When, later, I was able to ask Natalia Savishna about Mamma's
last moments she told me the following:
"After you were taken out of the room, my beloved one struggled
for a long time, as though some one were trying to strangle her.
Then at last she laid her head back upon the pillow, and slept
softly, peacefully, like an angel from Heaven. I went away for a
moment to see about her medicine, and just as I entered the room
again my darling was throwing the bedclothes from off her and
calling for your Papa. He stooped over her, but strength failed
her to say what she wanted to. All she could do was to open her
lips and gasp, 'My God, my God! The children, the children!' I
would have run to fetch you, but Ivan Vassilitch stopped me,
saying that it would only excite her--it were best not to do so.

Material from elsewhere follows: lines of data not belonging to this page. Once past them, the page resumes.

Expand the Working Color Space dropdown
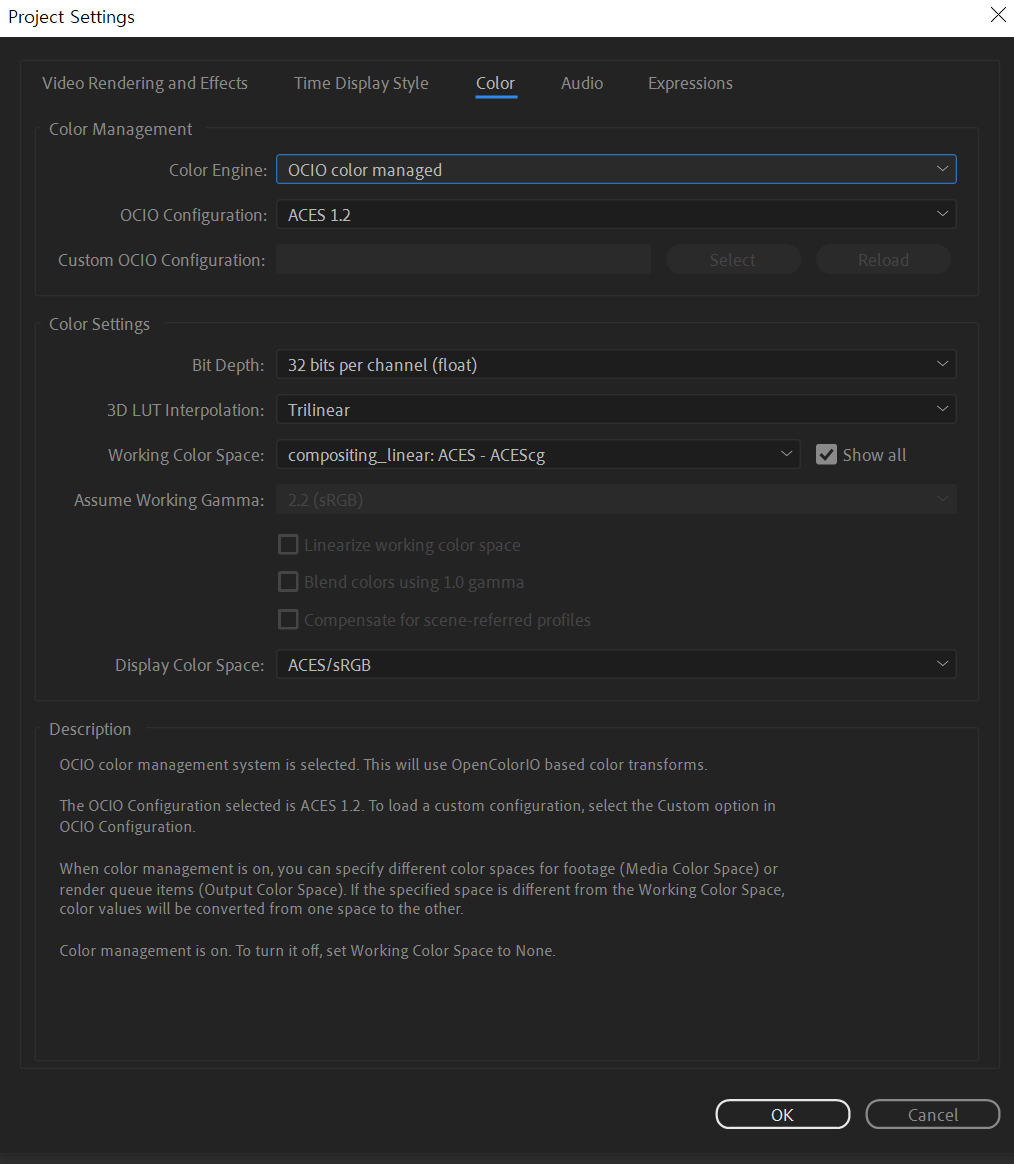The image size is (1014, 1164). [537, 455]
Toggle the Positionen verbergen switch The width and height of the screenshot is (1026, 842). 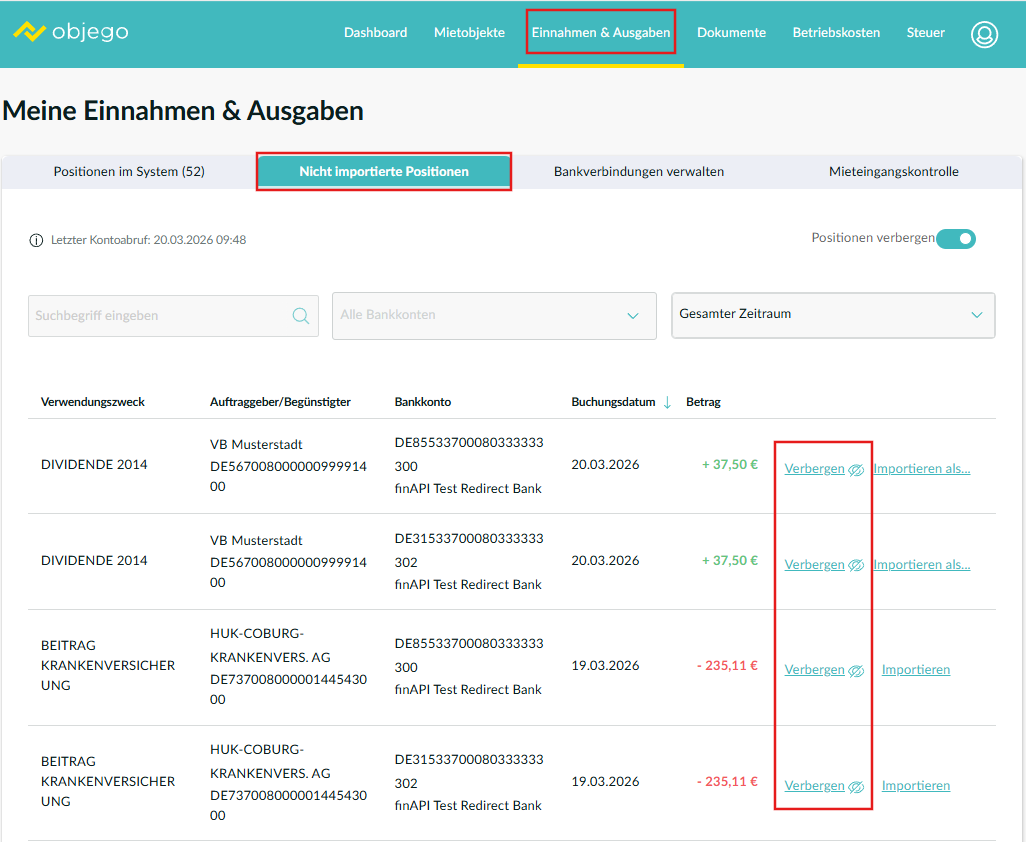click(x=956, y=238)
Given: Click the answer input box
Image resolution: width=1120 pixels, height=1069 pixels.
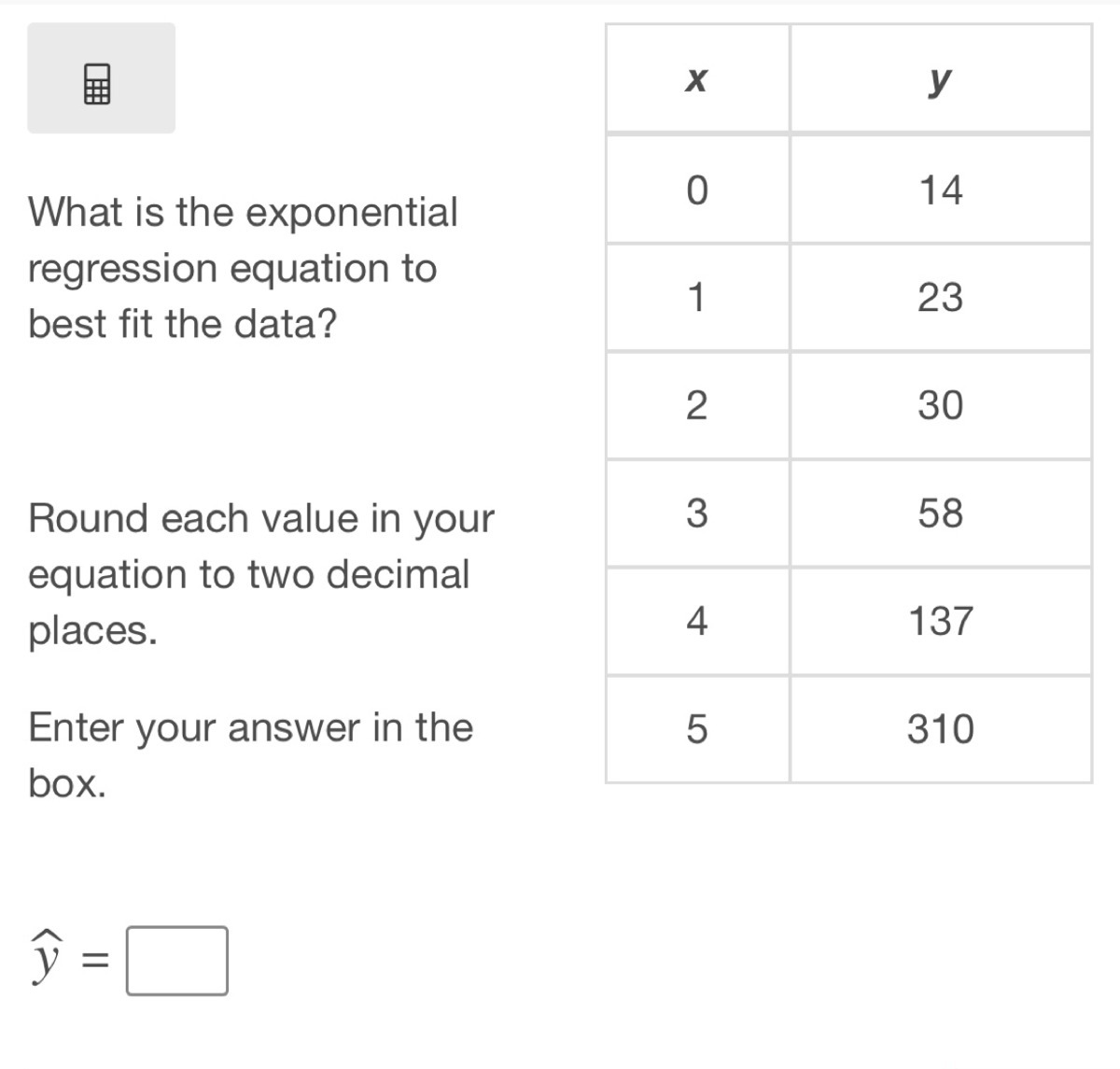Looking at the screenshot, I should 177,960.
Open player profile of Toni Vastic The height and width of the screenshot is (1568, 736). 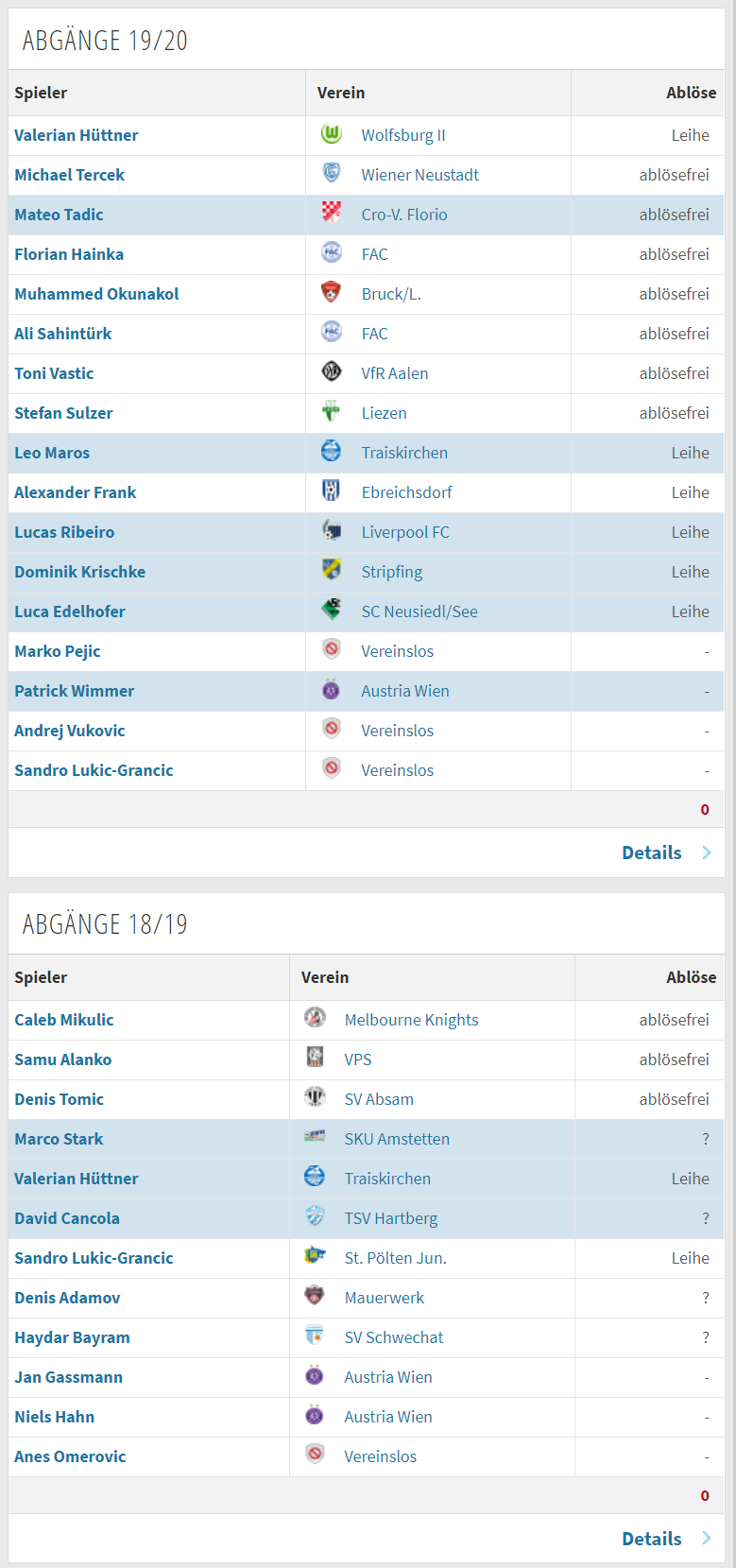click(54, 373)
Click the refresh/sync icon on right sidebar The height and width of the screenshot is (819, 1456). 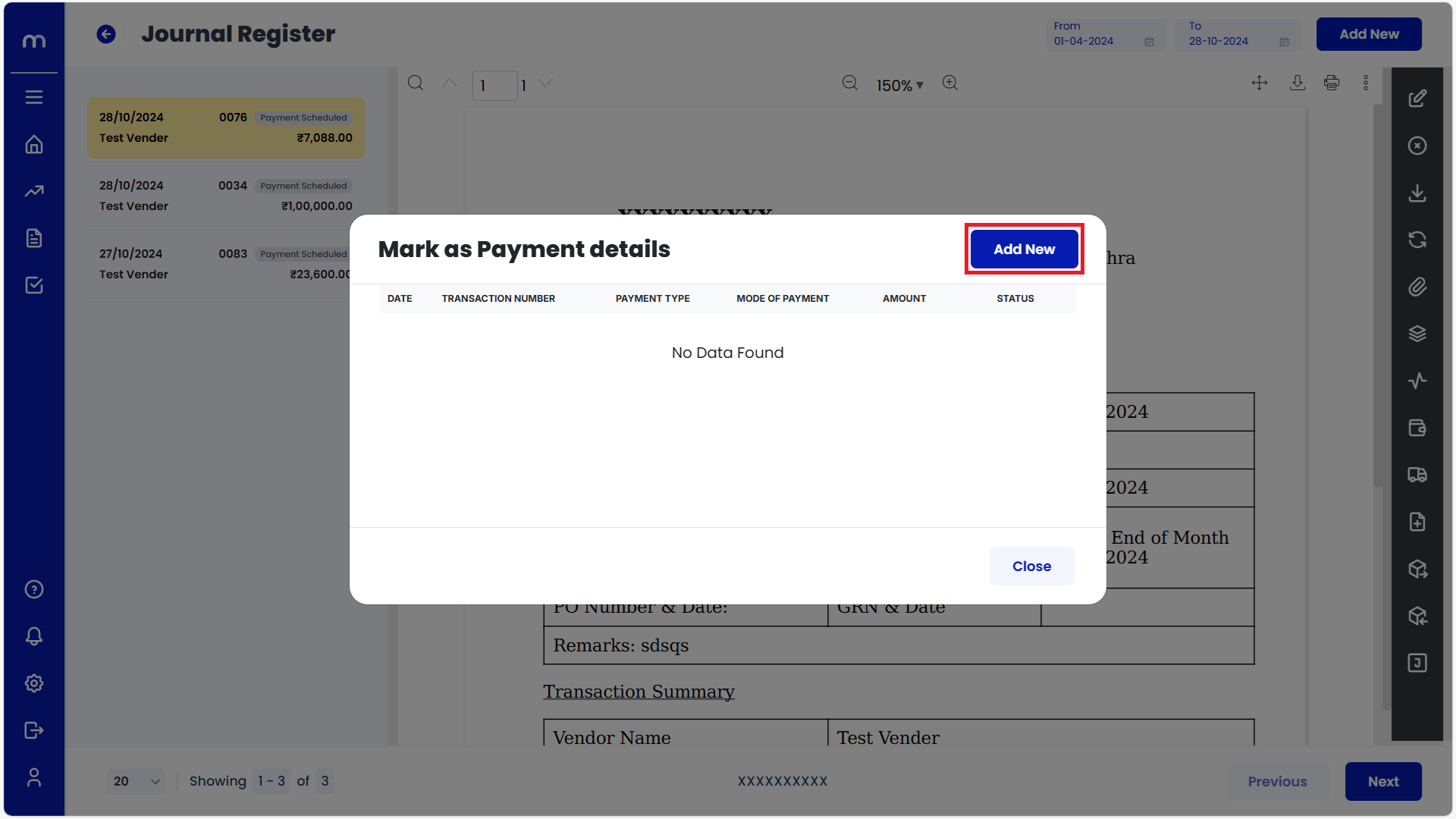pyautogui.click(x=1417, y=240)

Then suddenly she stretched her arms out and dropped them again.
What she meant by that gesture the good God alone knows, but I
think that in it she was blessing you--you the children whom she
could not see. God did not grant her to see her little ones
before her death. Then she raised herself up--did my love, my
darling--yes, just so with her hands, and exclaimed in a voice
which I cannot bear to remember, 'Mother of God, never forsake
them!'"
"Then the pain mounted to her heart, and from her eyes it as,
plain that she suffered terribly, my poor one! She sank back upon
the pillows, tore the bedclothes with her teeth, and wept--wept--"
"Yes and what then?" I asked but Natalia Savishna could say no
more. She turned away and cried bitterly.
Mamma had expired in terrible agonies.